FIG. 1 represents a partial cross section of a gas turbine engine component 10, such as a turbine blade, whose substrate 12 is protected by thermal barrier coating (TBC) system 14. The TBC system 14 is shown as including a ceramic TBC 18 and a diffusion aluminide coating 16 produced by the method of this invention. Typical materials for the substrate 12 (and therefore the component) include nickel, iron and cobalt-base superalloys, though other alloys could be used. The aluminide coating 16 serves as a bond coat for the ceramic TBC 18. When sufficiently heated in an oxidizing atmosphere, the coating 16 develops an alumina (Al2O3) layer or scale (not shown) on its surface. The alumina scale protects the underlying superalloy substrate 12 from oxidation and provides a surface to which the TBC 18 more tenaciously adheres. The TBC 18 can be deposited by air plasma spraying (APS), low pressure plasma spraying (LPPS) or a physical vapor deposition technique, e.g., electron beam physical vapor deposition (EBPVD), which yields a strain-tolerant columnar grain structure (not shown). A preferred material for the TBC 18 is zirconia partially stabilized with yttria (yttria-stabilized zirconia, or YSZ), though zirconia fully stabilized with yttria could be used, as well as zirconia stabilized by other oxides, such as magnesia (MgO), calcia (CaO), ceria (CeO2) or scandia (Sc2O3).
As known in the art, the diffusion coating 16 contains oxidation-resistant MAl intermetallic phases, such as the nickel-aluminide beta phase (NiAl), as well as other intermetallic phases, depending on whether other metals were deposited or otherwise present in or on the surface of the substrate 12 prior to aluminizing. For example, the diffusion coating 16 may include PtAl2 or platinum in solution in the MAl phase if platinum was plated on the substrate 12 prior to forming the aluminide coating 16. A suitable thickness for the diffusion aluminide coating 16 is typically about 25 to 125 micrometers (about 0.001-0.005 inch).
According to this invention, the aluminide coating 16 is formed by a vapor phase process by which aluminum is deposited on the substrate 12 and then diffuses into the substrate 12 to form aluminide intermetallics. While similar to prior art vapor phase processes, and therefore sharing certain advantages associated with vapor phase deposition, the method of this invention does not require a halide carrier or activator to transfer the aluminum to the substrate 12. Instead, coating is performed in an inert or reducing atmosphere (such as argon or hydrogen, respectively) within a coating chamber (retort) that contains only the component to be coated and an aluminum source (donor) material. Accordingly, the coating process relies entirely on the aluminum of the donor material vaporizing, condensing on the surface of the substrate 12, and then diffusing into the substrate 12 to form the diffusion aluminide coating 16.
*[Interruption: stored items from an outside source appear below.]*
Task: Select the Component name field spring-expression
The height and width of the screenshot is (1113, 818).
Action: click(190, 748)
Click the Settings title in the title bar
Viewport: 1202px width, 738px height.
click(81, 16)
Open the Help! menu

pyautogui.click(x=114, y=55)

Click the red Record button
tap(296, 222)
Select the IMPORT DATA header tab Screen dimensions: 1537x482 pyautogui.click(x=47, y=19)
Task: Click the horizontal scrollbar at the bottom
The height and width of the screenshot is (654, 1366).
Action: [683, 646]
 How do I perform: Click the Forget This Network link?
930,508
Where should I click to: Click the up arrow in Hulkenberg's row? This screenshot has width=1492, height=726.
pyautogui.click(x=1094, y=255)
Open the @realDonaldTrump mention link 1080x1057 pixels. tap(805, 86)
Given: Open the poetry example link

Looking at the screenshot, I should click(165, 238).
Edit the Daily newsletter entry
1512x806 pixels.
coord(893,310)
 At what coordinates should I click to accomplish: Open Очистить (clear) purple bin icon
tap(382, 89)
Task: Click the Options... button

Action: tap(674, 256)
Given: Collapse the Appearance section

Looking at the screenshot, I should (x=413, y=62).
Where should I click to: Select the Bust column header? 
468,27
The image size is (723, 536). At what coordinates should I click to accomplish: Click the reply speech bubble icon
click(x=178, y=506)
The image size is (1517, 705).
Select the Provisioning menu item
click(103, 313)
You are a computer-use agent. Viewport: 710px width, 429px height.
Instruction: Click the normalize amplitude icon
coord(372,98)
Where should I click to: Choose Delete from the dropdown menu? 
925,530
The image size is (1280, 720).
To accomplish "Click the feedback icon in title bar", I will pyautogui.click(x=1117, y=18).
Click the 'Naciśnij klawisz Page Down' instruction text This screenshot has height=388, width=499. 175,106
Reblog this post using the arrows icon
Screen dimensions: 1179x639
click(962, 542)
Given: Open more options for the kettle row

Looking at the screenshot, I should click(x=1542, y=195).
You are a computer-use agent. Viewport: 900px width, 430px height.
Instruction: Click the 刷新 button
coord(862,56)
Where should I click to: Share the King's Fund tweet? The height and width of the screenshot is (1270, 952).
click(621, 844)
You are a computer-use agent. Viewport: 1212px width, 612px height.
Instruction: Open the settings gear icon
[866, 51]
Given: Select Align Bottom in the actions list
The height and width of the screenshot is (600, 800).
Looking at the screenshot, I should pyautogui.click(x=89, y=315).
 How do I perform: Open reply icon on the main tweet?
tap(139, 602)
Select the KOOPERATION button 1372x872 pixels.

In a preferred embodiment of the invention, the donor material consists essentially of about 20 to about 70 weight percent aluminum, with the balance being chromium, cobalt or another higher melting alloying agent. A particularly suitable composition for the donor material is a chromium-aluminum alloy consisting essentially of 25 to 35 weigh percent aluminum, with the balance being chromium. The donor material can be used in various forms, with pellets or chunks having diameters of about 0.1 mm to about 4 mm being particularly suitable.
Conventional coating conditions can otherwise be used and maintained in the chamber, including the use of coating temperatures of at least 980 degrees Centigrade (about 1800 degrees Fahrenheit) and coating durations of at least two hours. A preferred minimum treatment is a coating temperature of between about 1050 degrees Centigrade and about 1080 degrees Centigrade (about 1925 degrees Fahrenheit to about 1975 degrees Fahrenheit maintained for a duration of two to six hours. Using the above coating conditions, the vapor phase process of this invention has been shown to successfully coat both exterior and interior surfaces (e.g., cooling passages) of an air-cooled gas turbine engine component.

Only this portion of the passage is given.